TEXTO DE LEITURA →
************

Em Medyka-Shehiny não há fronteira para a solidariedade
Ei! Para onde vais?", grita Carlo Petruzzi a um estudante africano que, sozinho com a sua mala de rodas, se faz à estrada. À volta há malas abandonadas, roupas espalhadas pelo chão, um carrinho de bebé, como o cenário de um desastre. "Para Varsóvia", responde. Por baixo do capuz sobressaem uns olhos de quem está há muitas horas, demasiadas, sem descansar. O italiano indica-lhe que tem pela frente uma dúzia de quilómetros até chegar a uma cidade. Aí sim, pode seguir para Varsóvia, explica enquanto abre uma aplicação no telemóvel e mostra o quanto aquele jovem está atarantado. "Tens de voltar para trás, virar à esquerda e apanhar um autocarro que te leva à estação de comboios. Lá dão-te um bilhete de comboio para Varsóvia", diz o italiano.
Não é caso único. Na estrada em obras que liga Medyka a Przemysl encontram-se vários, por falta de informação. Quem põe o pé em território polaco fica por sua conta, o que torna a missão dos voluntários determinante.
Antes de se despedir, Carlo pergunta ao estudante se tem dinheiro. Este conta que tentou cambiá-lo numa agência logo ao cruzar a fronteira, mas não aceitaram hryvnias. O ativista oferece zlotys. Foi o fim da missão de Carlo Petruzzi na manhã de ontem junto ao posto fronteiriço de Medyka-Shehiny. Dali ia para a cidade ver no que podia ajudar.
Chegara na véspera de Florença, a cidade natal. E mostrou-se surpreendido com o número de estudantes asiáticos e africanos na Ucrânia, por um lado; e por outro, no pequeno contingente de voluntários na fronteira para dar uma mão a quem chega. "Um voo low cost e três horas de viagem de comboio", argumenta, é o suficiente para que mais pessoas possam fazer a diferença.

************

DADOS DO EXERCÍCIO →
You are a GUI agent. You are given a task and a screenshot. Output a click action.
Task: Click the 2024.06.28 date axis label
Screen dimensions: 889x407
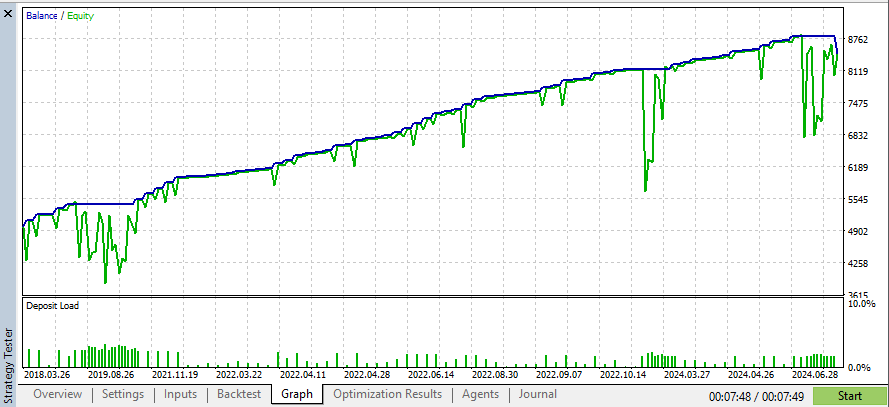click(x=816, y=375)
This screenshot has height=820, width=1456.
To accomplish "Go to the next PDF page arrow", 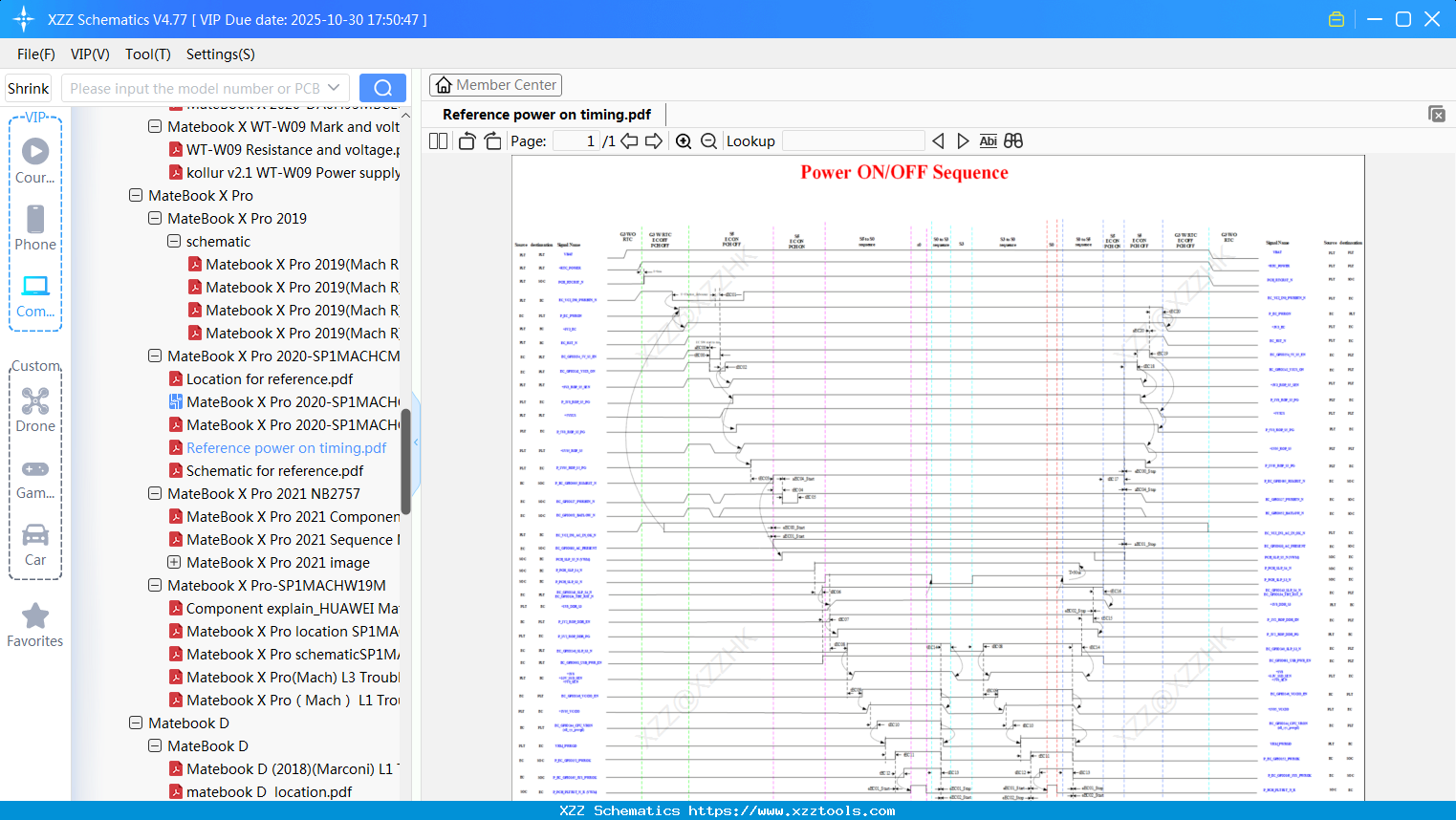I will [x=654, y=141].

************

Reproduza, por favor, sem qualquer alteração, o trecho do texto de leitura que vai de "Antes de se" até "que podia ajudar.". As linhas não têm qualquer relação com o texto de leitura.

RESULTADO DA TAREFA →
Antes de se despedir, Carlo pergunta ao estudante se tem dinheiro. Este conta que tentou cambiá-lo numa agência logo ao cruzar a fronteira, mas não aceitaram hryvnias. O ativista oferece zlotys. Foi o fim da missão de Carlo Petruzzi na manhã de ontem junto ao posto fronteiriço de Medyka-Shehiny. Dali ia para a cidade ver no que podia ajudar.